Debt Consolidation Mortgage Loans - Using Home Loans To Reduce Debt
By: Carrie Reeder
Excessive debts cause a lot of worry and anxiety. Many people hope to become debt free. However, earning enough
money to care for daily living expenses, while paying down credit card balances is challenging. There are options
available to those burdened with debt. Owning a home has certain advantages. Debt consolidation mortgage loans
are easy to qualify for, and provide enough funds to payoff creditors.
Different Types of Debt Consolidation Mortgage Loans
If choosing to consolidate debts, homeowners usually obtain a lump sum of money. The funds can be used to payoff
credit card balances, personal loans, auto loans, etc. Once credit account balances are zero, homeowners simply
submit one monthly payment to repay the debt consolidation loan.

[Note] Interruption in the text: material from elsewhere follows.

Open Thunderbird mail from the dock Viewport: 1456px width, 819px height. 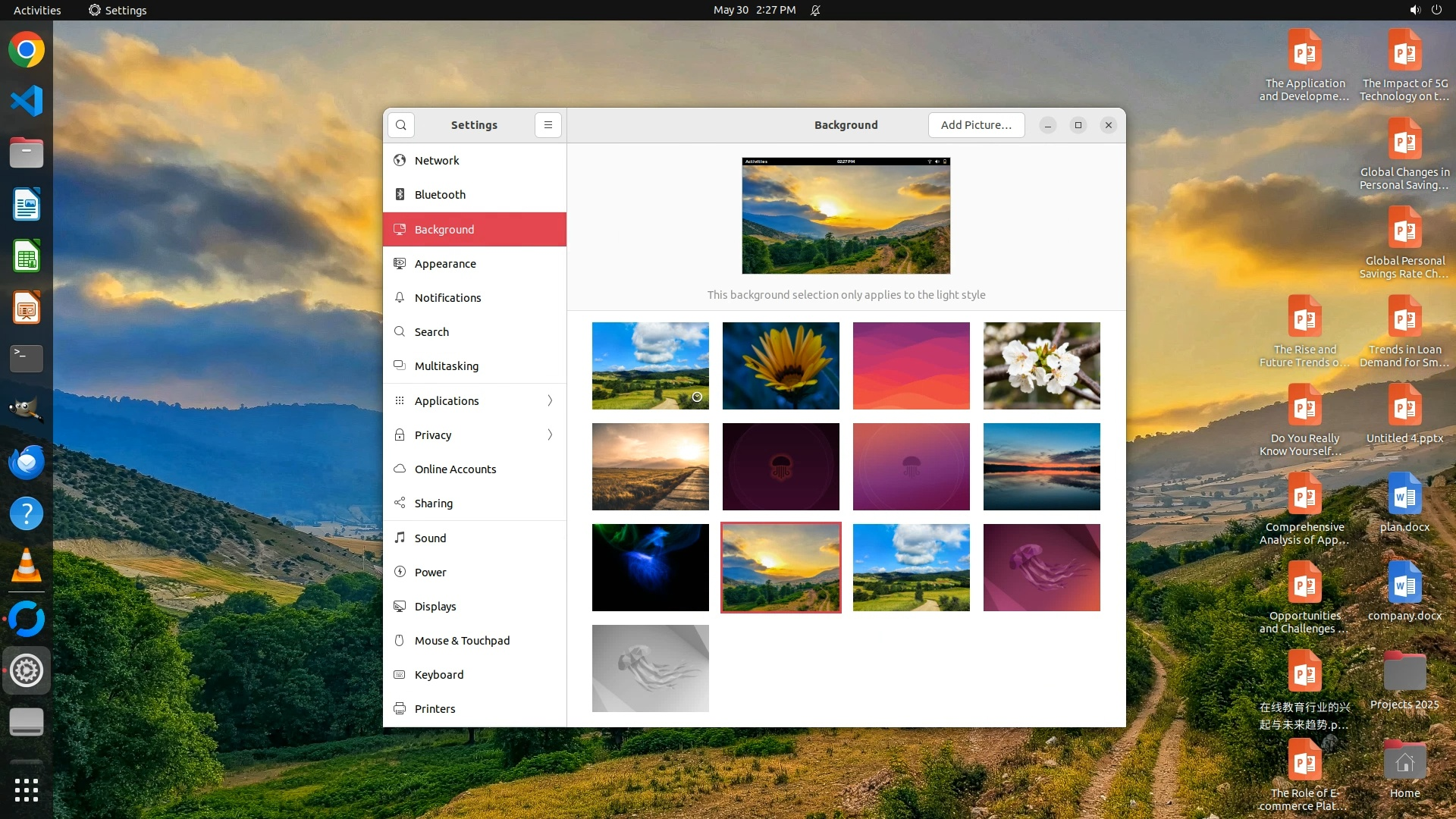(27, 462)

Because debt consolidation mortgage loans have very low interest rates, most homeowners are able to repay the loan
within a few years. Typical repayment periods consist of five to fifteen years. Moreover, the monthly payments are very
affordable. You can expect to save hundreds each month.
If opting to take advantage of a debt consolidation mortgage loan, you may select a mortgage refinancing or home
equity loan option.
How to Consolidate Debts with a Mortgage Refinancing
Cash-out mortgage refinancing is perfect for consolidating unnecessary debts. Moreover, this method serves multiple
purposes. Because of falling mortgage interest rates, many homeowners are deciding to refinance for a lower rate. In
some instances, this may greatly reduce your mortgage payment.
With a cash-out refinance, homeowners borrow from their home’s equity, and use the money to consolidate debts.
Refinancing creates a new home loan. Furthermore, if borrowing cash from your equity, the mortgage principle will
also increase. For example, if borrowing $25,000, the mortgage amount owed will jump from $100,000 to $125,000.